Складывая с себя ответственность за все неправды, проистекающие от всеобщего брожения, царь Алексей Михайлович указал быть Земскому собору, а «доклад написати» самым ученым боярам да дьякам.
Князья Одоевский, Прозоровский, Волконский и дьяки Леонтьев и Грибоедов в 1649 году предложили Собору на рассмотрение и утверждение девятьсот шестьдесят семь статей, разбитых на двадцать пять глав.
Собор доклад утвердил, и отныне каждая статья его стала законом, а весь свод их – «Соборным уложением царя Алексея Михайловича».
Начиналось оно главой «О богохульниках и церковных мятежниках» и завершалось «Указом о корчмах».
Авторы Уложения, князья и думные дьяки, показали себя знатоками духа, быта и народной жизни.
«А будет который сын или дочь… отца и мать при старости не учнет почитать и кормить… и таким детям за такие их дела чинить жестокое наказание, бить кнутом же нещадно и приказать им быти у отца и у матери во всяком послушании безо всякого прекословия, а извету их не верить.
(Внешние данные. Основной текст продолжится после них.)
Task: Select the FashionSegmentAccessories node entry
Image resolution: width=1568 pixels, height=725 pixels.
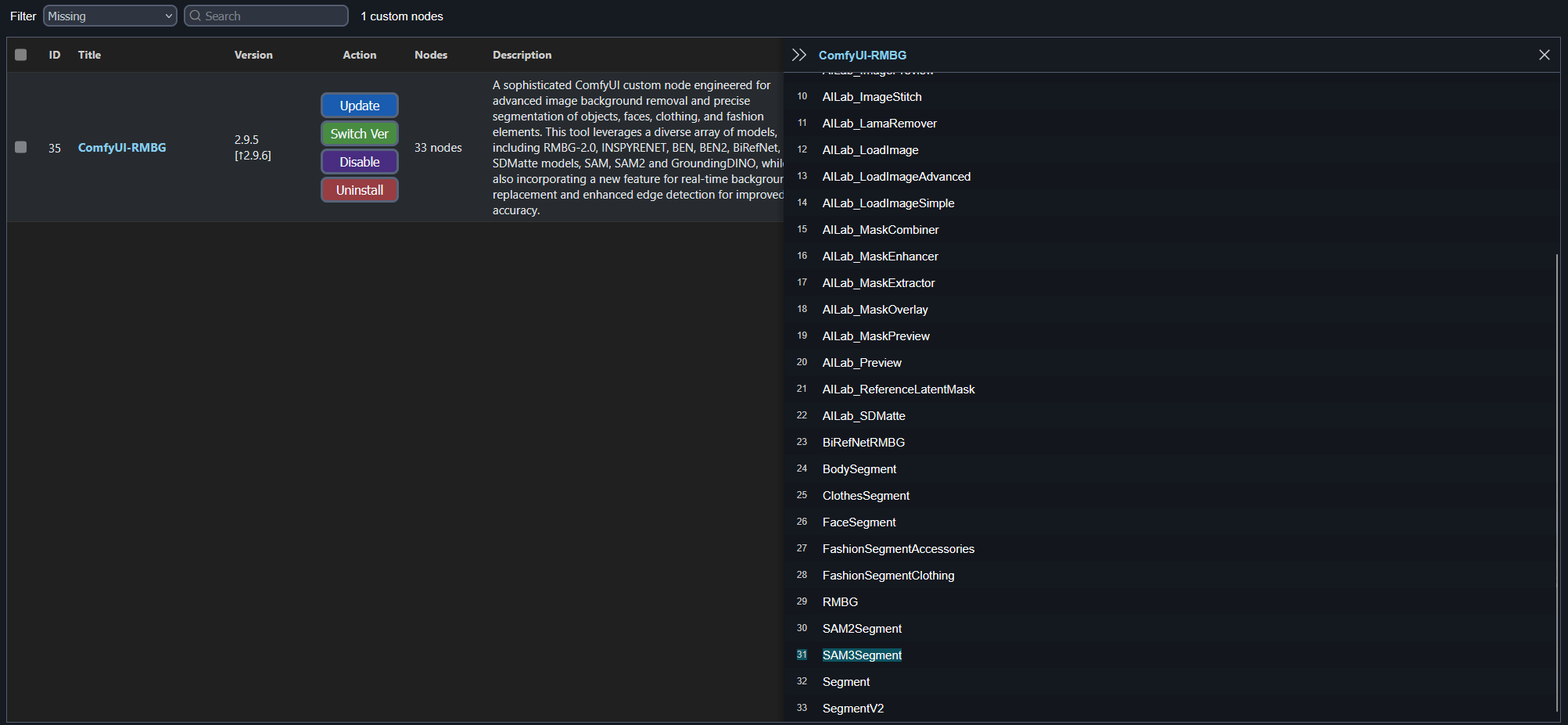Action: (898, 549)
А будет который сын или дочь учнут бити челом о суде на отца или матерь, и им на отца и на матерь ни в чем суда не давати, да их же за челобитие бить кнутом».
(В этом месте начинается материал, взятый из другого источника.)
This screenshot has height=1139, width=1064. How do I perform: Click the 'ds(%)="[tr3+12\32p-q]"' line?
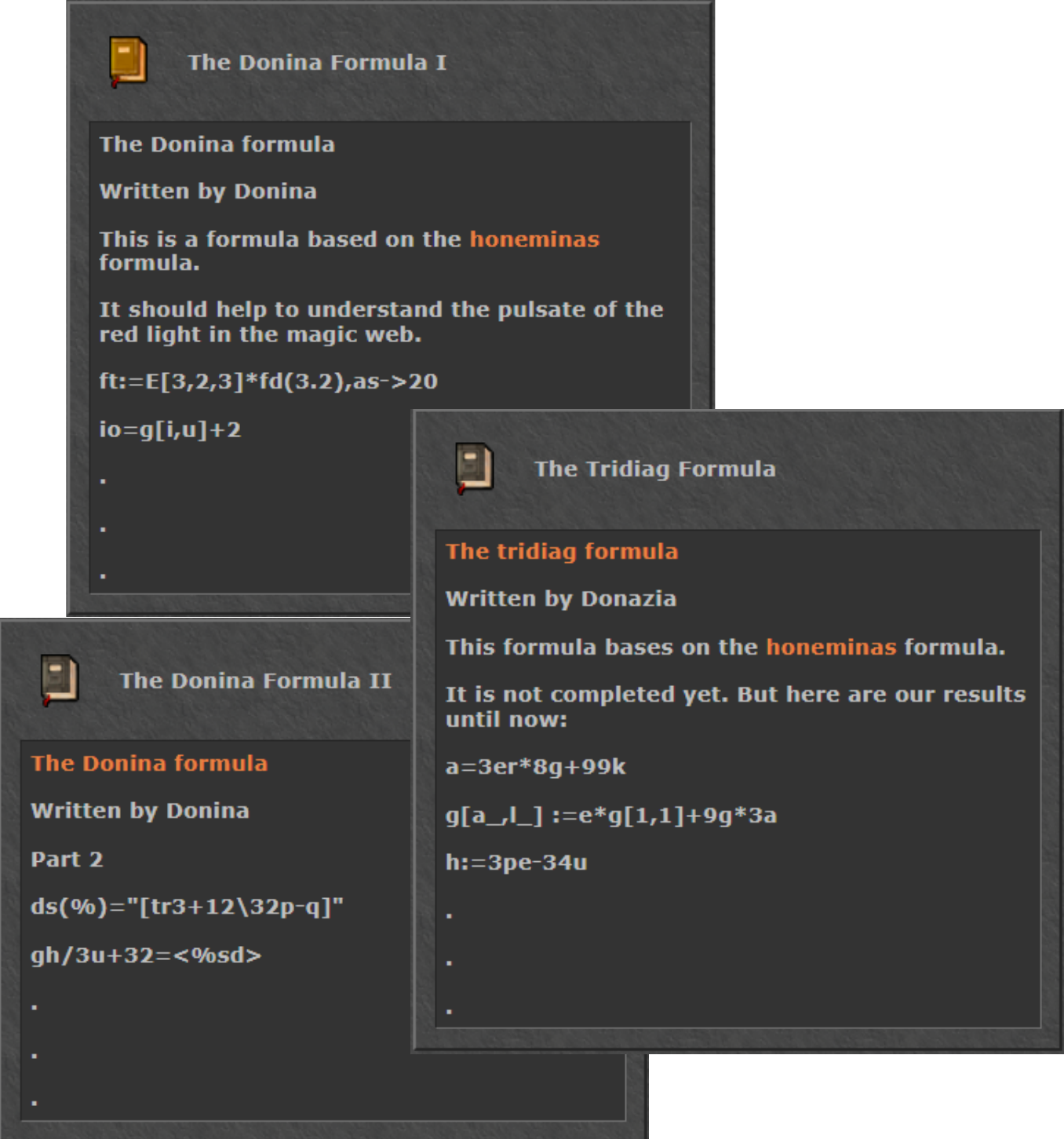click(187, 907)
Авторы Уложения выказывают себя справедливыми. Вот, к примеру, статья 279: «А буде у кого на дворе будут хоромы высокие, а у соседа его блиско тех высоких хором будут хоромы поземныя. И ему из своих высоких хором на те ниския хоромы соседа своего воды не лить и сору не метать. А будет он на те ниския хоромы учнет воду лить или сор метать… и у него те хоромы (высокие) отломати, чтобы впредь соседу от него никакова насильства не было».
Но стоит заглянуть в статьи «Суда о крестьянах» или в статьи «О посадских людях», сразу же становится ясным: князья-законники пишут законы, удобные себе, крестьяне для них всего лишь имущество.
«Беглых крестьян и бобылей, сыскивая, свозити на старые жеребьи, по писцовым книгам, с женами и с детьми и со всеми их крестьянскими животы без урочных лет».
Столь же суров княжеский закон и к посадским людям: «А которые московские и городовые посадские люди были в посадском тягле и стали в пушкари, и в затинщики, и в воротники, и в кузнецы, и в иные во всякие чины, и тех, по сыску, всех имати в тягло».
Триста пятнадцать подписей скрепило новое русское право, и право это было крепостническое.
Люди спорили с небом. Небо осени, черное, как погреб, звезд не пожалело, высыпало все, что было в закромах. Так щедрый хозяин кормит в последний раз любимого коня.
Звезд было много, да не им развеивать земную тьму. И люди запалили веселые свои костры. Костры горели цепочкой, будто бы над рекою. Цепочка вилась, петляла. Костры помахивали гривами – видно, разудалый народ подкидывал в огонь дровишки. Искры сыпались огненной метелью, словно на Ивана Купалу папоротник цвел. Только Иван Купала давно уже миновал, пламя костра озаряло ржавую бороду великолепной дубравы, вдоль которой и вилась огненная река. Настоящей же речки поблизости не было. Горели костры по меже. А та межа разделяла народ от народа и царство от царства.
Костры горели у шведов. У русских темно было. Пару костерков жгли, но жгли степенно, без шалости: стрельцы варево варили.